Демон против всех - страница 27



Посмотрел на часы. А мы в воздухе пробыли всего-то чуть более получаса! Это даже по управлению чувствуется, истребитель не успел толком выработать керосин и полегчать.

Скатившись с лесенки, побежал к капитану Абакумову. Тот только сегодня открыл счёт в Корее, радовался как малолетний шалопай, мы обнялись… А технари срочно заправляли наши самолёты, заряжали пушки, вешали уродливые подвесные баки местного производства Криворук чайна корпорейшн, слава Богу – не понадобилось. 12 апреля это был единственный вылет.

Вечером собрались в бывшей японской казарме. Настроение праздничное, глаза горят. Пепеляев сказал: около сотни американских летунов, кто успел прыгнуть, попало в плен. Три Б-29 рухнули на корейской стороне вблизи моста, один, правда, успел сбросить на землю какую-то бомбу охрененной мощности, воронка такая, что фанза поместится. По «Сейбрам» и «Тандерджетам» уточняется, но тоже есть… Он достал пачку фотографий с ФКП, мы разобрали их, всматриваясь в мутноватые снимки. Это – не журнальные фото товарища Сталина с товарищем Ким Ир Сеном, часто после ФКП такая рябь, что хрен поймёшь – кого и зачем он снимал.

– В кого это ты палил, Мошкин? – чуть насмешливо спросил мой капитан.

Действительно, у перекрестья прицела не было даже завалящего гуся, забравшегося подальше от войны эдак на пять тысяч метров в высоту.

– Левее смотрите, Борис Сергеевич. Это «Сейбр», дальше – вы. Желторотик какой-то, по мне пальнул – не попал. Я отвернул, он врубил форсаж и за вами. Прицел на перегрузке сказал «привет», я просто нос довернул в сторону «Сейбра» и бабахнул двумя. Главное, что он увидел снаряды. Не стал искушать судьбу. А вы, товарищ капитан, начали разбирать «двадцать девятого».

– Хрен бы я его разобрал… Тремя очередями почти весь комплект в него ввалил, а он летит себе… Представляю, сидит там гордый такой за штурвалом, жвачку жуёт как корова.
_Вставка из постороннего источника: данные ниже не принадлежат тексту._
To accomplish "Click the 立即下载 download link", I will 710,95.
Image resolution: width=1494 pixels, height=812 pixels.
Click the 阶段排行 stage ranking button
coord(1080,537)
– Не долго жевал. Видите? Я стрелял в корень крыла. Пока не переломилось. На одной плоскости сразу закрутило, а из крутящегося хрен выпрыгнешь без парашюта. Чпок в землю и гудбай.

Пепеляев, через плечо заглянувший на наши картинки, с ноткой подозрения спросил:

– Старший лейтенант! Откуда ты знаешь, где у вражеского самолёта самое слабое место?

«Оно там же, где у «Юнкерс-88», «Хейнкель-111», но как тебе об этом расскажешь?»

– В училище говорили, товарищ полковник. Самая напряжённая часть крыла – где плоскость прикручена к центроплану. Если повезёт и хоть один лонжерон перебью, крыло сложится, отлетался империалист.

Фуф, вроде выкрутился, пронесло. Пепеляев подобрел даже.

– Что ведущего прикрыл – молодец. Слышишь, Боря? Считай, сегодня второй раз родился, не ляжешь спать с пулей «Сейбра» в затылке.

– С меня причитается, – не стал отнекиваться тот.

Пепеляева позвали к телефону: нашлось место падения «Сейбра», не хотите ли обследовать обломки? Я бы мог сообщить в сто раз больше, чем даст осмотр рваных ошмётков металла. Точнее – наоборот, не мог. Тогда здравствуй или Особый отдел, или психушка.

Ещё очень жаль, что в части не было радиоприёмника, хотел бы услышать, что говорят на той стороне. И также хотелось бы на летающую подводную лодку марки МиГ-15 поставить перископ, чтоб как-то осматривать заднюю полусферу, иной раз мечтается бошку высунуть наружу, как из рубки подводной лодки, чтоб осмотреться.

Хотя, буду справедлив, МиГ-15 большей частью совсем не плох. Особенно пушками. Если бы у меня стояли одни пулемёты, как на первом «Спитфайре» во время Битвы за Англию, я бы экипаж Б-29 только рассмешил, а не убил.